◆ **Required work**: Read the records below and copy each line that contains "Cemeteries".

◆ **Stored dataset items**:
---+---

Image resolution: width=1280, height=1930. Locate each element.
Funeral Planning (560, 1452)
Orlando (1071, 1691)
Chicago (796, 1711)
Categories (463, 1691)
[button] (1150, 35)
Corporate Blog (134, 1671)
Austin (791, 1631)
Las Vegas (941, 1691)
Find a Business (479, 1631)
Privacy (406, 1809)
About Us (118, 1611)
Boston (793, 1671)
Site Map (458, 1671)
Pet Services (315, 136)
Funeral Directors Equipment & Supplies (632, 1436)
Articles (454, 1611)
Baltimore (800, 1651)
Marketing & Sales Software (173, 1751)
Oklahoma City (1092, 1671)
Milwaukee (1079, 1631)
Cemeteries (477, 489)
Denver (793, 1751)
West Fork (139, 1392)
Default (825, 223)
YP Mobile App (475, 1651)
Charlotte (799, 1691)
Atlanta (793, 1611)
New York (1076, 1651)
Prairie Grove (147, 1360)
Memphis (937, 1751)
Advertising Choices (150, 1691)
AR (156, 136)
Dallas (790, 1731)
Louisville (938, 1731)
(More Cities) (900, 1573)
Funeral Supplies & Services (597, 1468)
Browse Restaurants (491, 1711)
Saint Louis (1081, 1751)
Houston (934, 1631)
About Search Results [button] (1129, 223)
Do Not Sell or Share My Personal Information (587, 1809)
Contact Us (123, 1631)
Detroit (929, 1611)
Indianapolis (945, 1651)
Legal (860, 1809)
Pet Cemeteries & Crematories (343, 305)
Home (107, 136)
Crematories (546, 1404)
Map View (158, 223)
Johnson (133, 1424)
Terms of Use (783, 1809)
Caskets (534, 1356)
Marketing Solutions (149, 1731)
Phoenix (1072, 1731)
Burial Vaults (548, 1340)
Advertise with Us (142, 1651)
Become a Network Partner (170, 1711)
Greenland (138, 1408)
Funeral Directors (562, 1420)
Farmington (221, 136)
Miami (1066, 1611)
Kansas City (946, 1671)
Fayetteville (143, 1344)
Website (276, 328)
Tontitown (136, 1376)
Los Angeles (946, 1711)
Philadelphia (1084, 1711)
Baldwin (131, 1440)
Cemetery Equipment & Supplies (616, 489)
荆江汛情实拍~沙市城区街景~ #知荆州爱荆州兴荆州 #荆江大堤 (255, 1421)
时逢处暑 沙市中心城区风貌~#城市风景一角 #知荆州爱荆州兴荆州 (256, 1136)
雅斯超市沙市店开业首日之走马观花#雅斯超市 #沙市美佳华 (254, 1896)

---+---

◆ **Completed task**:
Cemeteries (477, 489)
Pet Cemeteries & Crematories (343, 305)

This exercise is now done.